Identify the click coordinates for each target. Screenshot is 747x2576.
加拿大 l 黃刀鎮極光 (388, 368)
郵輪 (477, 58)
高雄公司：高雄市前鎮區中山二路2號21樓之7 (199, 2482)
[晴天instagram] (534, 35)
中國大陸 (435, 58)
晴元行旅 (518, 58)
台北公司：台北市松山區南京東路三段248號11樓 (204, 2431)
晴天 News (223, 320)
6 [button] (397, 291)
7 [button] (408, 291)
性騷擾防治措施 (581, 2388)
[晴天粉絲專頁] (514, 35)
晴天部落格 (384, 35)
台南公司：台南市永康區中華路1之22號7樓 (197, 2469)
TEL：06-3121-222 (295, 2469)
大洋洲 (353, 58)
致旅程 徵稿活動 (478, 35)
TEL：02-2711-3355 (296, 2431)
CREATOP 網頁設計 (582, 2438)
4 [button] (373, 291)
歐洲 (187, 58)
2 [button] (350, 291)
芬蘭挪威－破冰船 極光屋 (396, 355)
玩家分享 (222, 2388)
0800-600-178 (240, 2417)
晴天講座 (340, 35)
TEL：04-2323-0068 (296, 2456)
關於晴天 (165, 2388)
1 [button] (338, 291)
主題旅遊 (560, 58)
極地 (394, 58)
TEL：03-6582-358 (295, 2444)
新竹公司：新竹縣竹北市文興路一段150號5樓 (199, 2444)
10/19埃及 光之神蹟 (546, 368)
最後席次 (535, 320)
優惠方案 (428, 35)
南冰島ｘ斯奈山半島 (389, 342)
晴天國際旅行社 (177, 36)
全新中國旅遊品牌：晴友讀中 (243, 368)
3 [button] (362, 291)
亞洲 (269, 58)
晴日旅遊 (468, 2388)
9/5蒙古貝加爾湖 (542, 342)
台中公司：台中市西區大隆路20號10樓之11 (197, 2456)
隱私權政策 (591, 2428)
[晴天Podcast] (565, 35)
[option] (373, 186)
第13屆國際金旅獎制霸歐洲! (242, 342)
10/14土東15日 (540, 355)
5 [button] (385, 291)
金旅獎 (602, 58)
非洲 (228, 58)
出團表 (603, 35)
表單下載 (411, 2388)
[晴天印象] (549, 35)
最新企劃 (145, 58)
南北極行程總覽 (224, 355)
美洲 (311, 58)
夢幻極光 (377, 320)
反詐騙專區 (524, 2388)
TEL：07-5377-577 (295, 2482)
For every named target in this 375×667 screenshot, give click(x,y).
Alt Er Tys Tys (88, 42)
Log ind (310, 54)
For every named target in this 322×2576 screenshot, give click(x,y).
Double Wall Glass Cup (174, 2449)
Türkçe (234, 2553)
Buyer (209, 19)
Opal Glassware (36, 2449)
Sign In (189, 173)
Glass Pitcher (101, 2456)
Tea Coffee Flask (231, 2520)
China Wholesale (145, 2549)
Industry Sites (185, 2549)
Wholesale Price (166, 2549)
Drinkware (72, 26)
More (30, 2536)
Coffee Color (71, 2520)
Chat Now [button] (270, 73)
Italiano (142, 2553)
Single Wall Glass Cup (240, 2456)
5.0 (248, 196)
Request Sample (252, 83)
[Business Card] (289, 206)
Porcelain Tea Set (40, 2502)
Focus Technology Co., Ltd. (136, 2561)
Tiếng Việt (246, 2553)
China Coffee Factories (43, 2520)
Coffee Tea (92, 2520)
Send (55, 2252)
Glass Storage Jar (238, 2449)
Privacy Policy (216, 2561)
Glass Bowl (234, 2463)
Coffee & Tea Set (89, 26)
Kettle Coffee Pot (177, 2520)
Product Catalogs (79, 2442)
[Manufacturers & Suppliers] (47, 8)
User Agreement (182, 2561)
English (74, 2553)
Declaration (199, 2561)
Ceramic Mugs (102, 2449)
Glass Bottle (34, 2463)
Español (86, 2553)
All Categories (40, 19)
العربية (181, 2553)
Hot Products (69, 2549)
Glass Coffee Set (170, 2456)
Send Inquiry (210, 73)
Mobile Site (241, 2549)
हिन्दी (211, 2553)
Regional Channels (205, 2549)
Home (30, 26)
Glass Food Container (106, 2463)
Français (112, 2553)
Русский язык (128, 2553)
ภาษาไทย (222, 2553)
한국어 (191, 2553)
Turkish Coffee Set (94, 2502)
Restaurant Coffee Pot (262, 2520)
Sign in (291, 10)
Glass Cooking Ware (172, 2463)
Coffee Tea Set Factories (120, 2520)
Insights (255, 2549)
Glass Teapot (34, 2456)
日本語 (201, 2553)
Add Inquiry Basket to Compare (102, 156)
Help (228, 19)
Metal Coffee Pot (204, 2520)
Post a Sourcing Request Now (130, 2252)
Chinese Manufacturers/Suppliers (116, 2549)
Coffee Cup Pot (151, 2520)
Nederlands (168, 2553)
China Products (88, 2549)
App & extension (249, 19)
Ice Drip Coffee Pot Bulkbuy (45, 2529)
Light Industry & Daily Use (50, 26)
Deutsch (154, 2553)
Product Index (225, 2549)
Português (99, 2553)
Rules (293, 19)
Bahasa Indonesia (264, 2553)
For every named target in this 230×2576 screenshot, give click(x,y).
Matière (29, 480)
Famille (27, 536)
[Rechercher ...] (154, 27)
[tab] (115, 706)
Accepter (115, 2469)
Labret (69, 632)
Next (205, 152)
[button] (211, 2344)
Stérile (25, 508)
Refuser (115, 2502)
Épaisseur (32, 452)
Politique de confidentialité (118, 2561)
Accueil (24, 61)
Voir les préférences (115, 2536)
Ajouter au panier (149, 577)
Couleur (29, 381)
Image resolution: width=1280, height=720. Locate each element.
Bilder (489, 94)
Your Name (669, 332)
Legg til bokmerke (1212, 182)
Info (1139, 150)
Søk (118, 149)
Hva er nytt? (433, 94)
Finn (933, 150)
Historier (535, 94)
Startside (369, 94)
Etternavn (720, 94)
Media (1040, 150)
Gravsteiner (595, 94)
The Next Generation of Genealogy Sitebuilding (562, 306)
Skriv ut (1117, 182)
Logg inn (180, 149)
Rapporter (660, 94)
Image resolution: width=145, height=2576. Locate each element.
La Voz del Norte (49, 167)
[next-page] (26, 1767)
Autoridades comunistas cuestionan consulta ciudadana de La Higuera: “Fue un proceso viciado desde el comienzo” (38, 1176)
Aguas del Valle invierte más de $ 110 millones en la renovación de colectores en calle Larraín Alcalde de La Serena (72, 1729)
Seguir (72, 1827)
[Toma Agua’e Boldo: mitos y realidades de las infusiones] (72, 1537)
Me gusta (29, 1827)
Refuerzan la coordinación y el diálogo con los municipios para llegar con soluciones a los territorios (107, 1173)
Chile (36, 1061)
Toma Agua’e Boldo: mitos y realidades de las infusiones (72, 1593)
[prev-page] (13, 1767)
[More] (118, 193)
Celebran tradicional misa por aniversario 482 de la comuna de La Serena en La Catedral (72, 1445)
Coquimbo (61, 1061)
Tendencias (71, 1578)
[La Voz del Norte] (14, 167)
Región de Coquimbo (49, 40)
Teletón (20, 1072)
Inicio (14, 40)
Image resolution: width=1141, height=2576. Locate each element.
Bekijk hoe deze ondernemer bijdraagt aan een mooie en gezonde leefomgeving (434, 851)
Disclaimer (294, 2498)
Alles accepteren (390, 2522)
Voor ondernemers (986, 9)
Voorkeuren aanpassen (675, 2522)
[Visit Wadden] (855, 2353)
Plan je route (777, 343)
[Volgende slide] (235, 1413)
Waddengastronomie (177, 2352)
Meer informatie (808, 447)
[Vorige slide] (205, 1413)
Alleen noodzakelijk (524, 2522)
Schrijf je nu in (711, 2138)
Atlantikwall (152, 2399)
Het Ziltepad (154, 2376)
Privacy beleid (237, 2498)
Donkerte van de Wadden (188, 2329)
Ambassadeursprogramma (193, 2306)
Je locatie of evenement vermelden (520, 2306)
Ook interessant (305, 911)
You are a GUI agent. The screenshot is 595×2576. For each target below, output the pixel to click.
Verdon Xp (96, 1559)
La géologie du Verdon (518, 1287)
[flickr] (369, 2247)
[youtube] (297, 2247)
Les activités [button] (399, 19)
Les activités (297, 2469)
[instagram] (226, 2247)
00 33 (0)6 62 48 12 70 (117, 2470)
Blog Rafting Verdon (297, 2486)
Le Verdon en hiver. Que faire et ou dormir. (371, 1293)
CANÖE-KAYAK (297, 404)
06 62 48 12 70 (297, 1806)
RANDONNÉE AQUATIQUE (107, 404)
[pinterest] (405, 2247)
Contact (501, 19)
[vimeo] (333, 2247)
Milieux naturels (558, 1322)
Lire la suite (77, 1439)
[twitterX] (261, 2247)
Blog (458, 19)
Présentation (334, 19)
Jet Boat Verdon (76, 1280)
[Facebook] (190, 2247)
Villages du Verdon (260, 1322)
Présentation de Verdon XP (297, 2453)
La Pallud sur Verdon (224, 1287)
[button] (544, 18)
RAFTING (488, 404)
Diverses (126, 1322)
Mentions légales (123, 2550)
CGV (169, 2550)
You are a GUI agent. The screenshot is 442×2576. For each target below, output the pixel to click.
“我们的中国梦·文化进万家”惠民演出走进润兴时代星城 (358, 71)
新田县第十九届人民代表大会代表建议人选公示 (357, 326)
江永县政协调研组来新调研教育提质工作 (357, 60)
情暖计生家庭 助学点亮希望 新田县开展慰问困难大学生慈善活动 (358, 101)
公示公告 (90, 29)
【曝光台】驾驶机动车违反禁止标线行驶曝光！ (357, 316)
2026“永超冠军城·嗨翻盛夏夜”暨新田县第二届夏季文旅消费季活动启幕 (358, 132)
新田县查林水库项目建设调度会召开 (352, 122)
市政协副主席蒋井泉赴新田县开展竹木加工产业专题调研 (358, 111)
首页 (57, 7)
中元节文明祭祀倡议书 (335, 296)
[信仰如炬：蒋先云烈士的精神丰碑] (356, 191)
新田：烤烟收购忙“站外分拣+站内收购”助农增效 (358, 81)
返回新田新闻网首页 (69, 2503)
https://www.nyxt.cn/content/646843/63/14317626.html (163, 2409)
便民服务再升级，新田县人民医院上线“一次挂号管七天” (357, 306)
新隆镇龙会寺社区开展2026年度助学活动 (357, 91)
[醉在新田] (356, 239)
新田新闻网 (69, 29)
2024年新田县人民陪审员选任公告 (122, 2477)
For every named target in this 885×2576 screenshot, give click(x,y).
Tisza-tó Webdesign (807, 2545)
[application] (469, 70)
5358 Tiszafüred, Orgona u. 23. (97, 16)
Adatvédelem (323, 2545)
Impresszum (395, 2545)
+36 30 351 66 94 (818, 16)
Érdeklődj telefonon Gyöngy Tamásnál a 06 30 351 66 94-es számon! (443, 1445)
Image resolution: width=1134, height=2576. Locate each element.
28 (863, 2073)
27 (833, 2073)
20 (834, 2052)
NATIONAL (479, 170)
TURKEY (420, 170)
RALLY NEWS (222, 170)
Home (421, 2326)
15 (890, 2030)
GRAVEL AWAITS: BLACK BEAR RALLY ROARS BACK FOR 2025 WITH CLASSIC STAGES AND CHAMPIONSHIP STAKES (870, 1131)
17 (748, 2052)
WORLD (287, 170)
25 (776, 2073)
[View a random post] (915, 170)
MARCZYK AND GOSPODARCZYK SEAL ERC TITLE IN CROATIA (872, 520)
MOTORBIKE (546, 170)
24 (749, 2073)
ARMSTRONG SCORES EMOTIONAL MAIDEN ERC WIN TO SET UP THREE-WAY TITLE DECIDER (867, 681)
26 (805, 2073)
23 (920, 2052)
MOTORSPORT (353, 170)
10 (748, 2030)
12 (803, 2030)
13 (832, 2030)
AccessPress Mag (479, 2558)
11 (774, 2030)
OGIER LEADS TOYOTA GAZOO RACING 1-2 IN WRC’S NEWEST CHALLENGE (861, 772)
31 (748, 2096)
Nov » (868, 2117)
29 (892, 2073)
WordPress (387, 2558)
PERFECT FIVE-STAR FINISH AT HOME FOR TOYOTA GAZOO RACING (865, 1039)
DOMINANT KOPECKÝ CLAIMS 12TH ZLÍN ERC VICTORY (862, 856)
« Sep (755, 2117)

******

→ **TASK TO COMPLETE**: Bring together each line above where the string "Toma" turns up.

→ **RESPONSE FOR THIS EXERCISE**:
[Toma Agua’e Boldo: mitos y realidades de las infusiones] (72, 1537)
Toma Agua’e Boldo: mitos y realidades de las infusiones (72, 1593)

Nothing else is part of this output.